• **Instructions to follow**: Pick out every line in the entries that contains the word "Click" and copy each one.

• **Data supplied**:
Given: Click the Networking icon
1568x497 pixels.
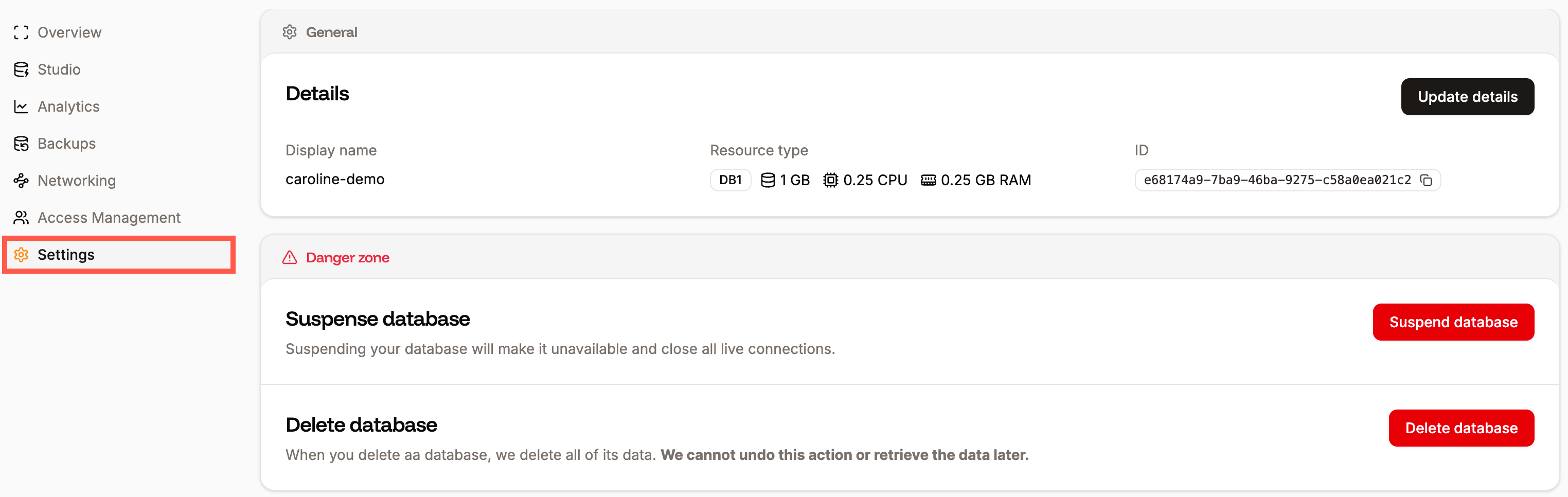Looking at the screenshot, I should pos(21,180).
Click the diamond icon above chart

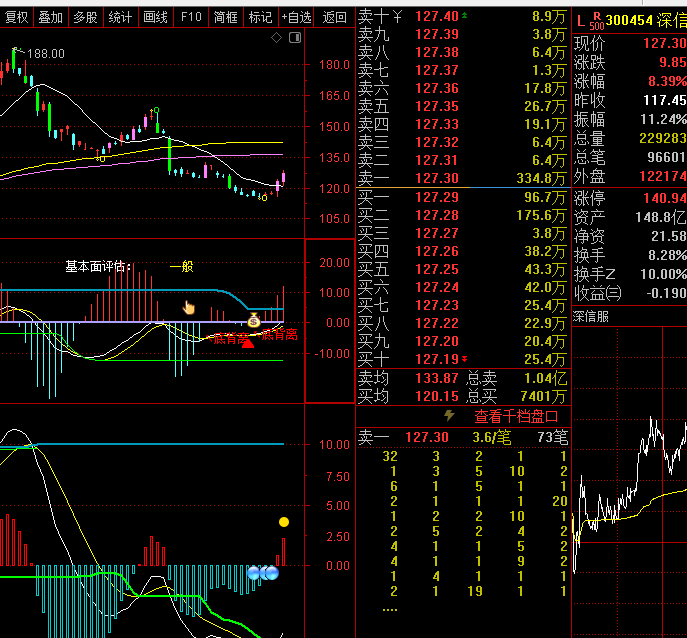277,37
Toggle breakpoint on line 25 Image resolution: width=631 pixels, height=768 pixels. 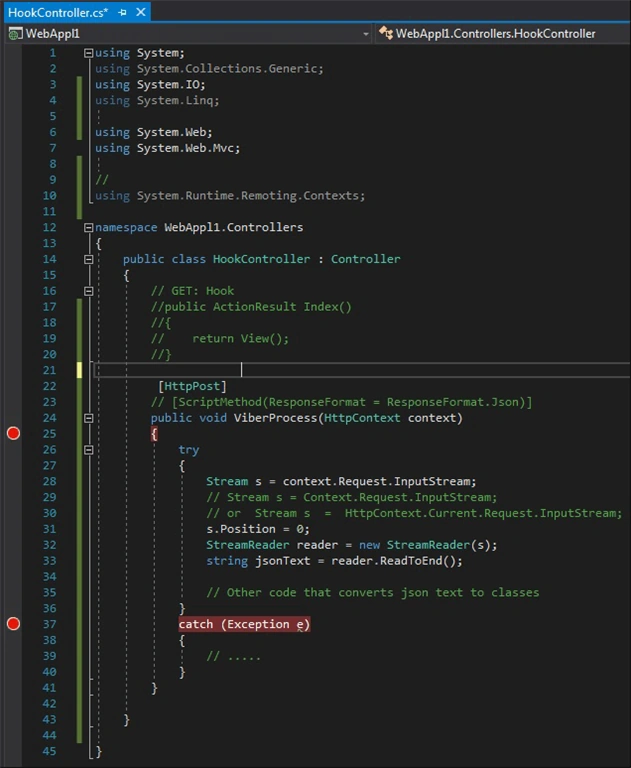tap(13, 433)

• **Response to this task**:
Given: Click the Networking icon
Click the diamond icon above chart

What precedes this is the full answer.